Interesting thread. I have been working on commercial hard- and soft- real-time control systems for a number of years. Since those terms are commonly misused and misunderstood here is an example of a hard-time system we did a few years ago: a mud-pump controller driving two pistons with 2-meter stroke, controlled with about 500 HP of hydraulic pumps (at 10,000 psi, the manifold pipe is something like 200 mm in dia), through a servovalve for each piston. Each piston moves by a polynomial equation and their outputs are summed through a check valve so that the flow is constant, and adjustable over a wide range. LVDTs with 2-meter stroke monitor each piston. Smooth startup and shutdown and several considerations of fail-safe behavior were used. We achieved this on an 8051 with external ADCs and DACs, and interrupt handlers (two levels, pre-emptive) with re-entrant libraries. We almost ran out of code space. In our case the time interval was not tiny, but we had hard completion deadlines. The piston profile came out of a lookup table (actually 1/4 of the entire profile, mirrored and phase-shifted as needed), the actual piston position was read, and that was all fed into a firmware PID routine which then calculated the next value for the servovalves. That had to be completed before the timer tick to update the valves. That timer got faster as the flow rate was increased. Then in the background was interrupt-driven serial I/O for the machine interface to control the mud pump and to monitor critical performance values (such as the current error value vs target position). This I/O had to be safely pre-empted by the piston routines with due consideration of atomicity of variables which might be in the midst of being updated by the control interface. In the end it all worked well, we delivered complete documentation and source code, and I have not heard of any problems. I went to Japan to help install and tune the system and then our part of the project was complete.

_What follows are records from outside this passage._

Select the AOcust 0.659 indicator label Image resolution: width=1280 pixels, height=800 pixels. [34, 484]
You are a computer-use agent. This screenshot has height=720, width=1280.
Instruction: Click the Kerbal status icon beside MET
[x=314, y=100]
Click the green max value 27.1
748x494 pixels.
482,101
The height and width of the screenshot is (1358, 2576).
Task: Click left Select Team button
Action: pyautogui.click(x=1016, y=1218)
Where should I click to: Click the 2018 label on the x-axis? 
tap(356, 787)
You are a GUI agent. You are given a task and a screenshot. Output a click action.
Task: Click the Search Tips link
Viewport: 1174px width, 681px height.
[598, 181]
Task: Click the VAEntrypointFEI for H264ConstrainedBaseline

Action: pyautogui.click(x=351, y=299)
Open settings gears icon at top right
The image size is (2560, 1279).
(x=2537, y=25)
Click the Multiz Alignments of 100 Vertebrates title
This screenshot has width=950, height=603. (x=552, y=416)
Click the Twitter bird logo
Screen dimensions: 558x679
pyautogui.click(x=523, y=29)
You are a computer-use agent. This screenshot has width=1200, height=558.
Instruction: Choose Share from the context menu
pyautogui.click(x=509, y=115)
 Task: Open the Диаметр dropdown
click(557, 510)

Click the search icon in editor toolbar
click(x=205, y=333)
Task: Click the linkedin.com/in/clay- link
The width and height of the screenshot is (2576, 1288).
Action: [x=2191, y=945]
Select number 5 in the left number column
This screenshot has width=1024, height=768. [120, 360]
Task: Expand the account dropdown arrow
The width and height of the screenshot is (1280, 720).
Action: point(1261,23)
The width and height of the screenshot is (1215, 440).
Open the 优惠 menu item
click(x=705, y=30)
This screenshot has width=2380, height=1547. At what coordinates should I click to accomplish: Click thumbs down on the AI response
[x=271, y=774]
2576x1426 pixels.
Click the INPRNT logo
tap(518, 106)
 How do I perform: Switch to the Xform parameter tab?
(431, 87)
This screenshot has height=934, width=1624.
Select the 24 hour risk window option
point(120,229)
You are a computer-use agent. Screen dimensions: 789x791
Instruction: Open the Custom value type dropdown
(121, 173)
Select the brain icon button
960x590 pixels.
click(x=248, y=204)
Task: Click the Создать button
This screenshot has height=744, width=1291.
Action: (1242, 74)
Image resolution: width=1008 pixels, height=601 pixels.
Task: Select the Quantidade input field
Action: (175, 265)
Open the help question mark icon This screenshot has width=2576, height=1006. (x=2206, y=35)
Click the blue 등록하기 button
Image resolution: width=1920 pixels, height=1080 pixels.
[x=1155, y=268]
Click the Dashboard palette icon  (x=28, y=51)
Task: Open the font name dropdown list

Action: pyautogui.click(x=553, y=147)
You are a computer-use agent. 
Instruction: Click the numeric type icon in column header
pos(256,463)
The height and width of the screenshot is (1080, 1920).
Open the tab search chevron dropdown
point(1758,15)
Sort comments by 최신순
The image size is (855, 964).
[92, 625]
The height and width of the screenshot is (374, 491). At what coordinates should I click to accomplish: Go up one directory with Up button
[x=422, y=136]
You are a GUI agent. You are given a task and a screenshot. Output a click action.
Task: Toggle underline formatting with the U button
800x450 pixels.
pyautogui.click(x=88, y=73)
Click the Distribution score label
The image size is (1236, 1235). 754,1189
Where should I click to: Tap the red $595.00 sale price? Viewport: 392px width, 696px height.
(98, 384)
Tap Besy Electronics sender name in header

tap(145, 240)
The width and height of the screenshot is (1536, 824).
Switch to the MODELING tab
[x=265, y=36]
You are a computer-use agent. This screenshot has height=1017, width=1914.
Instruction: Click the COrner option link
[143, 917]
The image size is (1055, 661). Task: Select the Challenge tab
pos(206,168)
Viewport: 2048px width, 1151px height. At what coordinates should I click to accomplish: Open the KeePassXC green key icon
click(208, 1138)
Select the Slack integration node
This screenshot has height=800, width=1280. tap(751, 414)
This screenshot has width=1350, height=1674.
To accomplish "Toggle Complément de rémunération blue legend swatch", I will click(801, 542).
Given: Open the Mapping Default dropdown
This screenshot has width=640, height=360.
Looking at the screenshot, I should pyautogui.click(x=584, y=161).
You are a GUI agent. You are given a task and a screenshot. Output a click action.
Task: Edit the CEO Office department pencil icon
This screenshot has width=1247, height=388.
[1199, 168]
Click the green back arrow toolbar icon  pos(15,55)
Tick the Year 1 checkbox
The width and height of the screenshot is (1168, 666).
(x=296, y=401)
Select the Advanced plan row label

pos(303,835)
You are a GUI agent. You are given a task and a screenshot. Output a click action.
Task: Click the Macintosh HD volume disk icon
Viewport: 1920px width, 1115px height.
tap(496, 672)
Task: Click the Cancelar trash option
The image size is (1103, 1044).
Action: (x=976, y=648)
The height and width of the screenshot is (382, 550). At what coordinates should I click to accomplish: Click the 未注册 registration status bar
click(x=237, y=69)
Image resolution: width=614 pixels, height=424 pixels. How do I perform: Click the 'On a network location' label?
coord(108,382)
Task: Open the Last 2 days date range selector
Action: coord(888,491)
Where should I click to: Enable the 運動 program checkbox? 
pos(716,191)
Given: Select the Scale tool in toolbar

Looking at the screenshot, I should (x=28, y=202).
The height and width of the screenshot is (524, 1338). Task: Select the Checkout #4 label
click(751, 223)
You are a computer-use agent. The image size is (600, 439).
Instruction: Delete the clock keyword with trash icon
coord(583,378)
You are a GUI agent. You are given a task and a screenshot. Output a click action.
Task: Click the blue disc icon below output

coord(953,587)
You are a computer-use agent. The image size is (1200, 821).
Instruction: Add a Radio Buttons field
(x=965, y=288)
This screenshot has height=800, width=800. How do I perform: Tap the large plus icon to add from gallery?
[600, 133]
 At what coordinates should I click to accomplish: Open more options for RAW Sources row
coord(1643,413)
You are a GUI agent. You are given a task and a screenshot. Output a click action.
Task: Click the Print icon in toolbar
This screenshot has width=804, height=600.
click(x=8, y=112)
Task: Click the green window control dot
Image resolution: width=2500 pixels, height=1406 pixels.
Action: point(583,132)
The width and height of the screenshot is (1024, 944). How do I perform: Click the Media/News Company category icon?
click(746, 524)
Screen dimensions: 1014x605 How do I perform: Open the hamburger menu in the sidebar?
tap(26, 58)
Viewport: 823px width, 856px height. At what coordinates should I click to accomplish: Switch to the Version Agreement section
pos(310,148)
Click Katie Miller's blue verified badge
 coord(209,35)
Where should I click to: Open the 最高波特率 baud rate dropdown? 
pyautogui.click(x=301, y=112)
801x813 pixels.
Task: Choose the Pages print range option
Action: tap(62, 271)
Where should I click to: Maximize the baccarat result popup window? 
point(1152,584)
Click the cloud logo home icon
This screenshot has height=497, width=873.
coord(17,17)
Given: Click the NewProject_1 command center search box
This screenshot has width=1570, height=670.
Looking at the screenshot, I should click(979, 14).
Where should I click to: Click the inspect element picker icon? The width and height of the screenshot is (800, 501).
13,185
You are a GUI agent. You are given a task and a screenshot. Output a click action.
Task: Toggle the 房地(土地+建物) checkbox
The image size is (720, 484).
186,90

Where execution deadlines got tight I would set and clear some spare I/O bits and watch them on an oscilloscope or logic analyzer, something like High when active in a critical routine and Low when in safe extra time margin. As the flow rate ramped up you could see the bit transitions coming closer together. If they ever collided that would be potentially catastrophic since the control loop could not correctly function. We set the scope to trigger on the smallest safe interval and left it running overnight (without driving the actual pumps - simulated input). There was also simple instrumentation in the code to log deadline violations.

The project engineer was a delight to work with: a very experienced, practical guy. One example: we had to monitor the end-of travel limit clearance of the pistons (which weighed over 1000 kg as I recall) since we didn't ever want to drive them into their stops. No one knew what would happen if that occurred. Safe clearance was something like 5-10 mm, and it could not be observed easily by eye while running. His brilliant idea was to use an empty aluminum soft drink can in the gap and measure the crushed thickness. Worked great and no risk of harm to the pistons.

In this project a simple RTOS might have been a huge timesaver. But we also had to have timer interrupts and serial I/O interrupts and I am not aware of how easily RTOSes can fit with those. If it is possible to weave RTOS features into your own needed I/O hardware support, that could be helpful but also could get a bit complex.

I am using Teensy++2 on a project now and just got the ARM Teensy 3, and there is enough code and data space on these new Arduino devices. My concern would be: is the RTOS granular so we only need to use what fits our case, and can it co-exist with I/O device interrupt handlers?